» **DIRECTIONS**
A faithful transcript of every entry is required; pictures do not belong in it.

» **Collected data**

━━━━━━━━━━━━━━━━━━━━━━━━━━━━━━

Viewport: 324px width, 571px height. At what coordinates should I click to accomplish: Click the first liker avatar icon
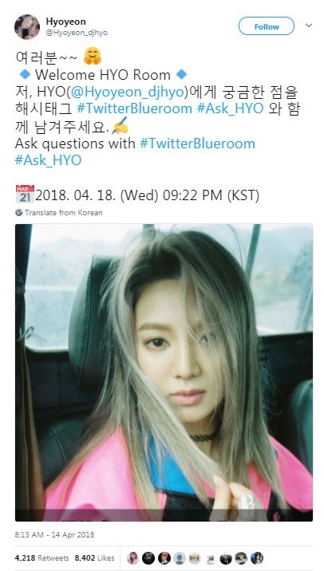tap(133, 558)
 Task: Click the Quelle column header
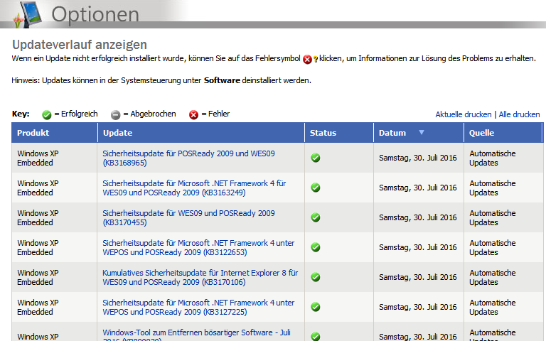(x=482, y=133)
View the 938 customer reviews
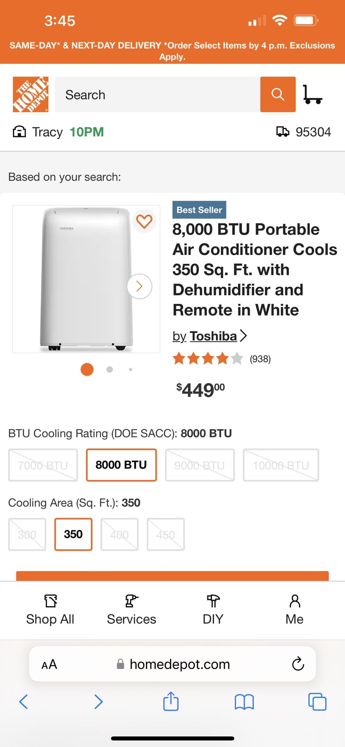This screenshot has width=345, height=747. 260,359
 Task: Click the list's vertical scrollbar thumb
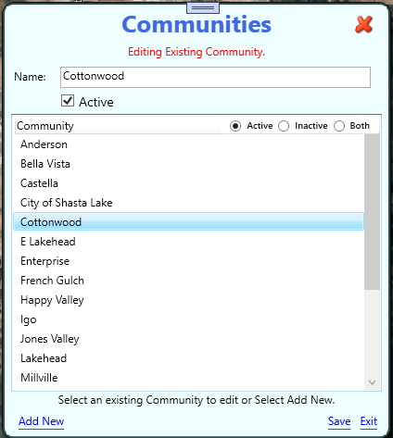pos(372,212)
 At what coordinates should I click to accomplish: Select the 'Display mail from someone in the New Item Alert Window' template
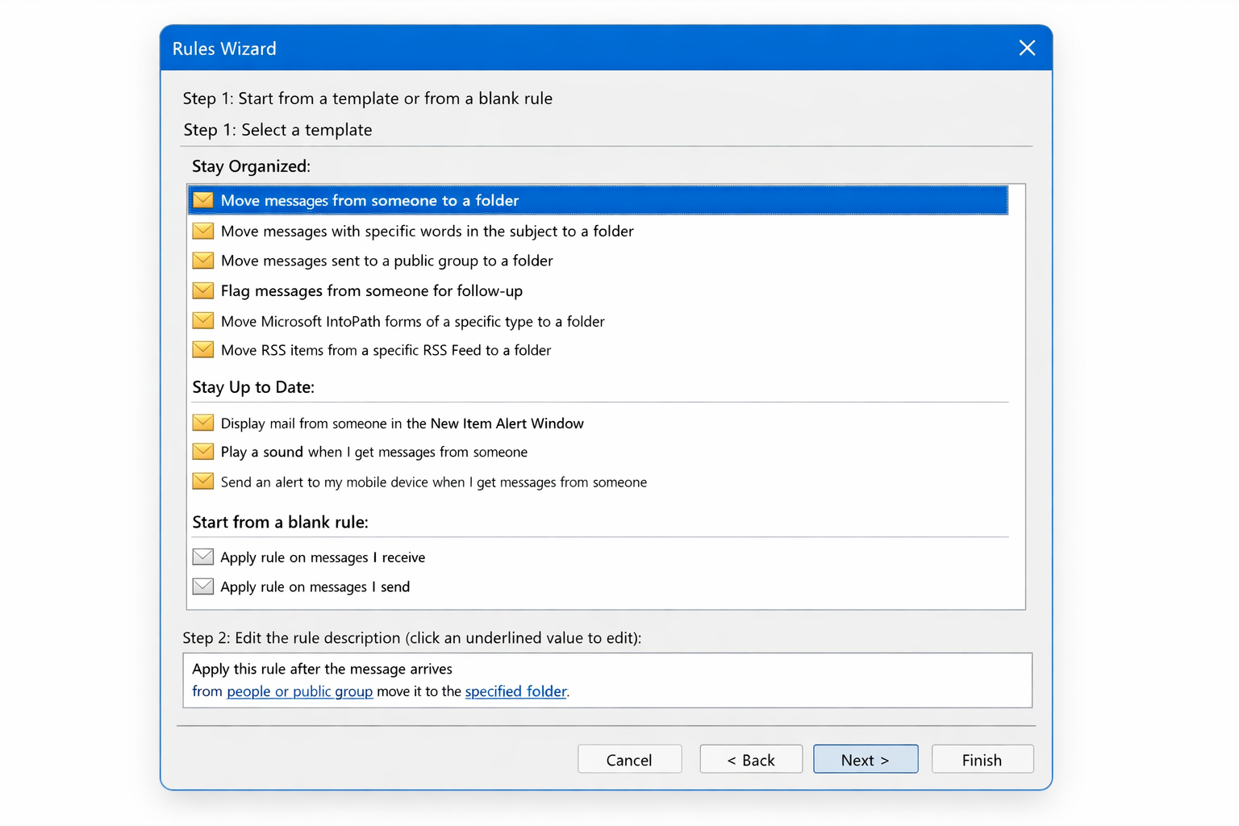pyautogui.click(x=402, y=423)
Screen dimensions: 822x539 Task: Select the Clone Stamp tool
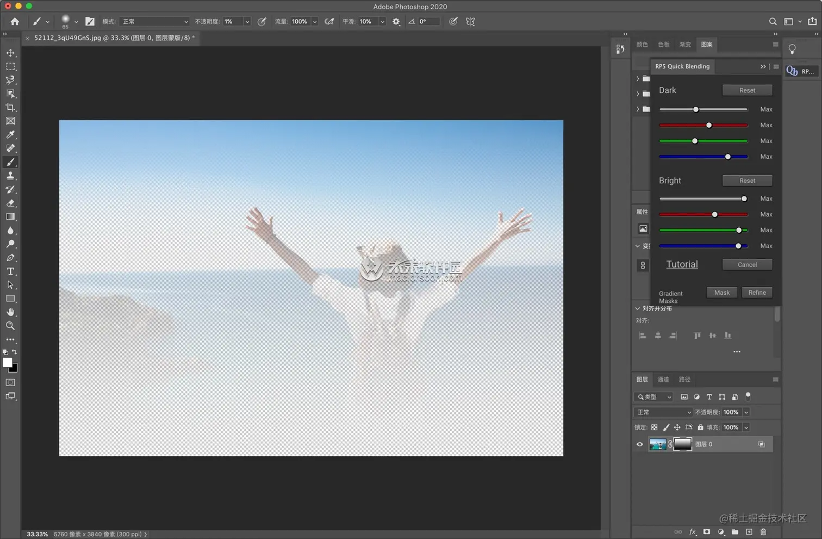click(x=10, y=176)
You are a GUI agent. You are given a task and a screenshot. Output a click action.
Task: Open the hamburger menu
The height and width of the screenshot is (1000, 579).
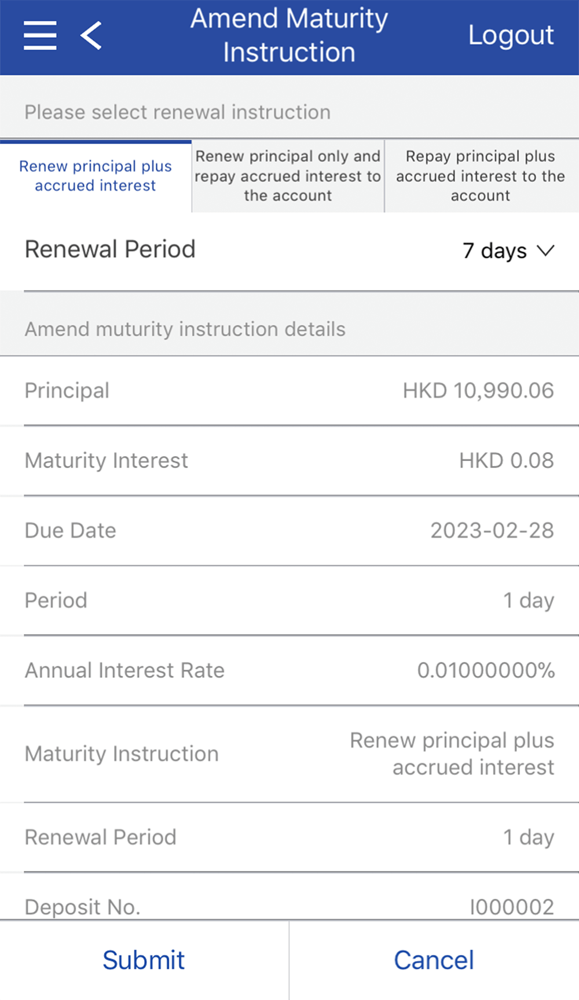(40, 35)
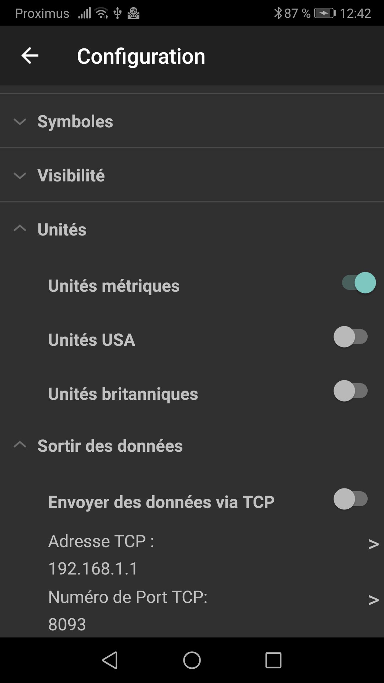Tap the 8093 port number value
384x683 pixels.
pyautogui.click(x=67, y=624)
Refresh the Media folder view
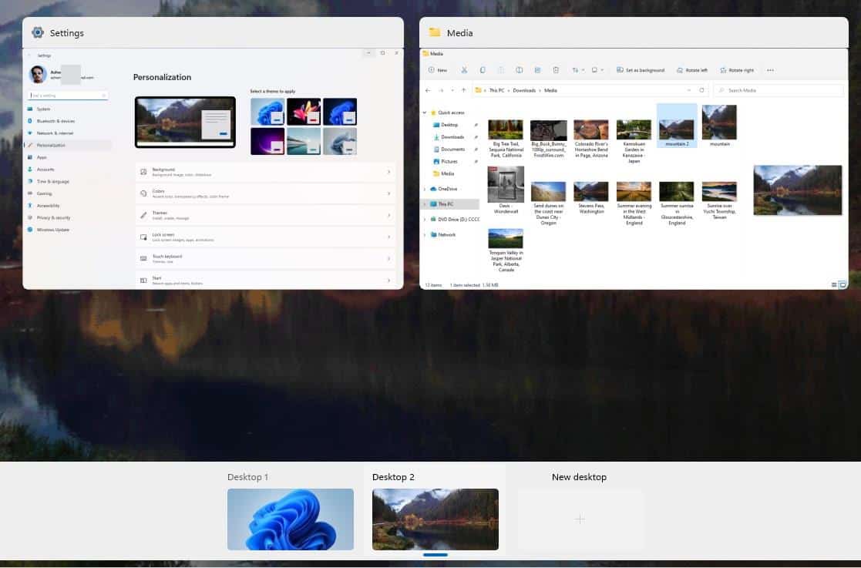The width and height of the screenshot is (861, 568). (702, 90)
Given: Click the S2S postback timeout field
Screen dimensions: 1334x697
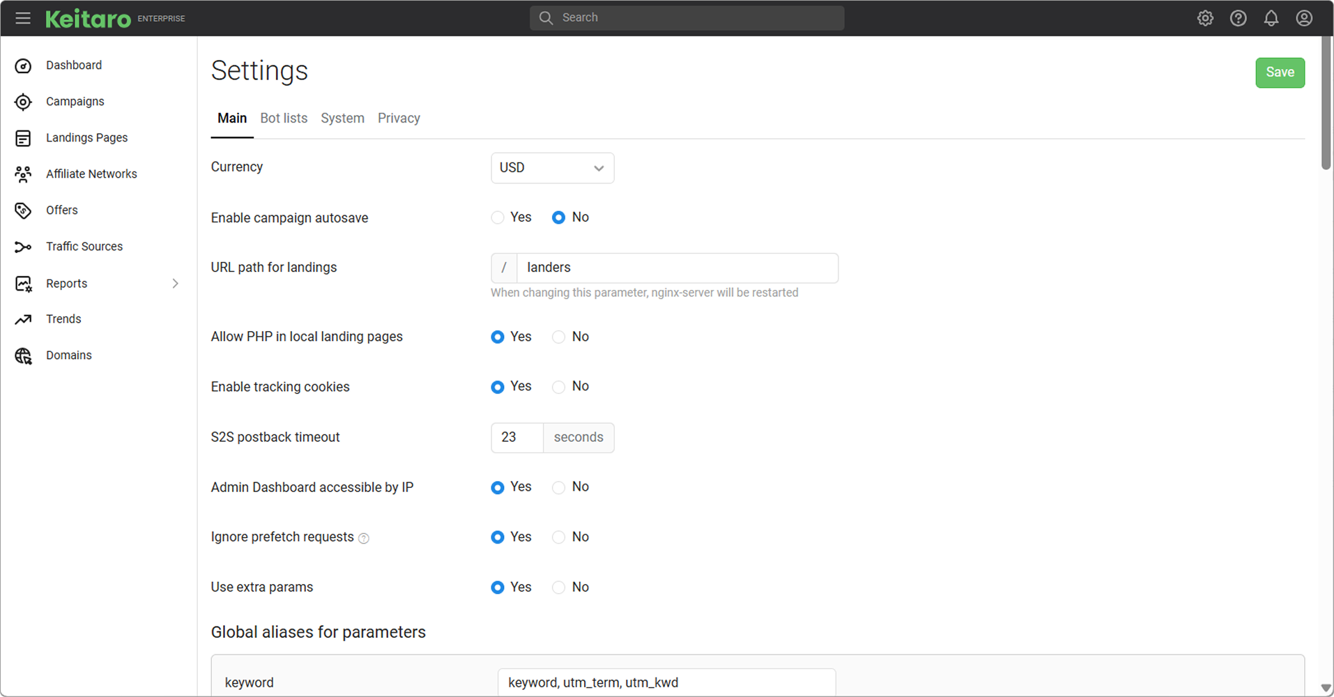Looking at the screenshot, I should 516,438.
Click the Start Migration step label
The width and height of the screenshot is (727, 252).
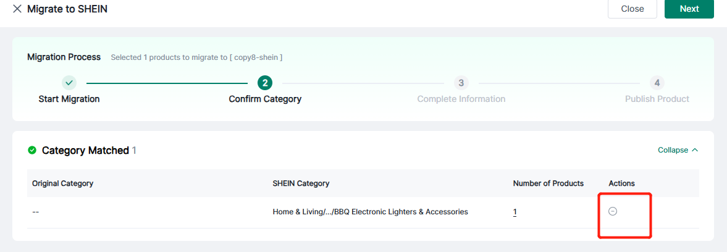(69, 99)
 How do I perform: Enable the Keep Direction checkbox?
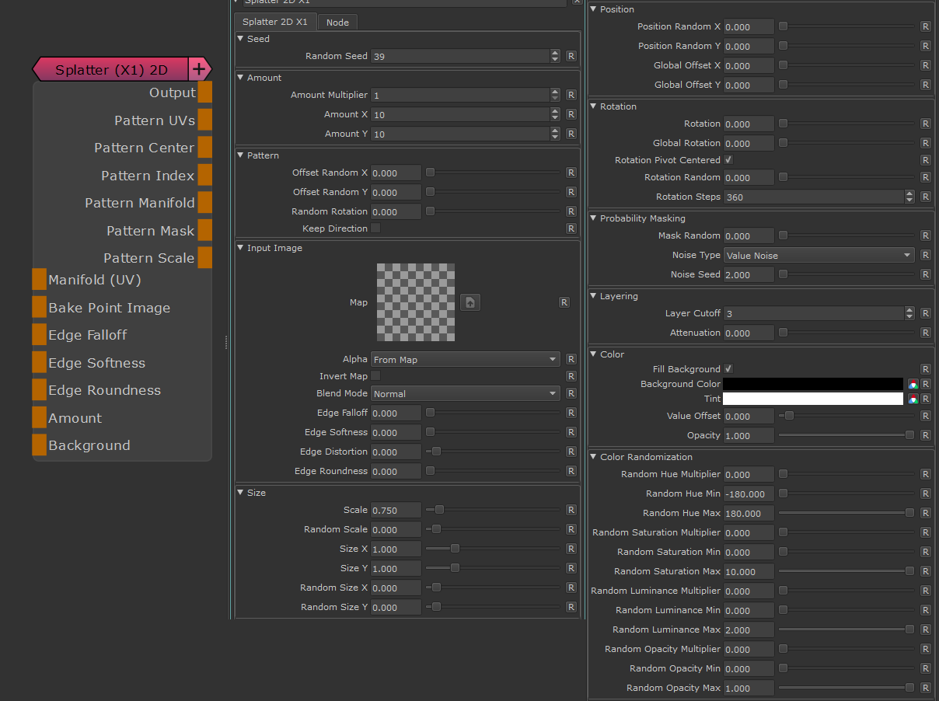(x=375, y=228)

━━━━━━━━━━━━━━━━━━━━━━━━━━━━━━

» **RESPONSE AREA**
Viewport: 324px width, 571px height. At what coordinates should I click to accomplish: Click the first liker avatar icon
tap(133, 558)
 Task: Click the Quelle column header
(x=482, y=133)
View the 938 customer reviews
This screenshot has width=345, height=747. 260,359
 Task: Click the list's vertical scrollbar thumb
pos(372,212)
 At what coordinates should I click to accomplish: Select the 'Display mail from someone in the New Item Alert Window' template
pyautogui.click(x=402, y=423)
Screen dimensions: 822x539 Task: Select the Clone Stamp tool
click(x=10, y=176)
You are a GUI agent. You are given a task and a screenshot. Output a click action.
Task: Open the hamburger menu
The height and width of the screenshot is (1000, 579).
(40, 35)
Tap the 8093 port number value
384x683 pixels.
pyautogui.click(x=67, y=624)
Refresh the Media folder view
The width and height of the screenshot is (861, 568). (702, 90)
Given: Click the S2S postback timeout field
Screen dimensions: 1334x697
Looking at the screenshot, I should 516,438.
Click the Start Migration step label
The width and height of the screenshot is (727, 252).
(69, 99)
 How do I perform: Enable the Keep Direction checkbox?
(x=375, y=228)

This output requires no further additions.